▸ **WHAT YOU WILL DO**
When you answer, give every record back exactly as written.

Stored records
━━━━━━

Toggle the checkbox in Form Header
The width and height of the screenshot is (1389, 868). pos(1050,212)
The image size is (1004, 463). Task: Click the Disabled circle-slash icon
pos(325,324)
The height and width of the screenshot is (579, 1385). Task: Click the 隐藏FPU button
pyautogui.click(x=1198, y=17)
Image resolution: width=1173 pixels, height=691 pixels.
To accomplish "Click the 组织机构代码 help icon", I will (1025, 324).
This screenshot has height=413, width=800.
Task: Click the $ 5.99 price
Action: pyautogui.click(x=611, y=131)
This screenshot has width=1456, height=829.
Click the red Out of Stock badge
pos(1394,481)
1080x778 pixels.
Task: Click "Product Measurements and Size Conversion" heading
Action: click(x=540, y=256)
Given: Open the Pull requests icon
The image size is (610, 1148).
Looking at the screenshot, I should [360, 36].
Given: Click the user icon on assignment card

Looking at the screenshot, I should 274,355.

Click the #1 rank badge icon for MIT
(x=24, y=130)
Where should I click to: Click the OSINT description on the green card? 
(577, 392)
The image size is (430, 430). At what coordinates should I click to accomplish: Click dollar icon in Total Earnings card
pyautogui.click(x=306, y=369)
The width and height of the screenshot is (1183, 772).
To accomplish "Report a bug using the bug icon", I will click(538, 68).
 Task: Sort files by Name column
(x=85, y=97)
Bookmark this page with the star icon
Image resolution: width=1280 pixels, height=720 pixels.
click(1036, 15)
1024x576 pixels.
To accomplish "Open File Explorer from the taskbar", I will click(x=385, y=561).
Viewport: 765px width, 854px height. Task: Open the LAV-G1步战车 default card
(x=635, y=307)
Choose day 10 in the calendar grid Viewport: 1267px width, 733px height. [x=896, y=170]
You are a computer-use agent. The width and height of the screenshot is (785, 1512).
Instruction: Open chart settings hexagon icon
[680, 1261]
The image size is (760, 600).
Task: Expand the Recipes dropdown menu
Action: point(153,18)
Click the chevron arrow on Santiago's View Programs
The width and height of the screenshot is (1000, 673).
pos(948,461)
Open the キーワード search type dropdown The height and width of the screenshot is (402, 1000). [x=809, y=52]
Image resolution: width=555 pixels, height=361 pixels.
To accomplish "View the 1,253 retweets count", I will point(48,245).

━━━━━━

▸ **TASK OUTPUT**
Toggle the checkbox in Form Header
The width and height of the screenshot is (1389, 868). pos(1050,212)
The image size is (1004, 463). Task: Click the Disabled circle-slash icon
pos(325,324)
The height and width of the screenshot is (579, 1385). Task: Click the 隐藏FPU button
pyautogui.click(x=1198, y=17)
Image resolution: width=1173 pixels, height=691 pixels.
To accomplish "Click the 组织机构代码 help icon", I will (1025, 324).
This screenshot has height=413, width=800.
Task: Click the $ 5.99 price
Action: pyautogui.click(x=611, y=131)
This screenshot has width=1456, height=829.
Click the red Out of Stock badge
pos(1394,481)
1080x778 pixels.
Task: Click "Product Measurements and Size Conversion" heading
Action: click(x=540, y=256)
Given: Open the Pull requests icon
The image size is (610, 1148).
Looking at the screenshot, I should [360, 36].
Given: Click the user icon on assignment card

Looking at the screenshot, I should 274,355.

Click the #1 rank badge icon for MIT
(x=24, y=130)
Where should I click to: Click the OSINT description on the green card? 
(577, 392)
The image size is (430, 430). At what coordinates should I click to accomplish: Click dollar icon in Total Earnings card
pyautogui.click(x=306, y=369)
The width and height of the screenshot is (1183, 772).
To accomplish "Report a bug using the bug icon", I will click(538, 68).
 Task: Sort files by Name column
(x=85, y=97)
Bookmark this page with the star icon
Image resolution: width=1280 pixels, height=720 pixels.
click(1036, 15)
1024x576 pixels.
To accomplish "Open File Explorer from the taskbar", I will click(x=385, y=561).
Viewport: 765px width, 854px height. Task: Open the LAV-G1步战车 default card
(x=635, y=307)
Choose day 10 in the calendar grid Viewport: 1267px width, 733px height. [x=896, y=170]
You are a computer-use agent. The width and height of the screenshot is (785, 1512).
Instruction: Open chart settings hexagon icon
[680, 1261]
The image size is (760, 600).
Task: Expand the Recipes dropdown menu
Action: point(153,18)
Click the chevron arrow on Santiago's View Programs
The width and height of the screenshot is (1000, 673).
pos(948,461)
Open the キーワード search type dropdown The height and width of the screenshot is (402, 1000). [x=809, y=52]
Image resolution: width=555 pixels, height=361 pixels.
To accomplish "View the 1,253 retweets count", I will point(48,245).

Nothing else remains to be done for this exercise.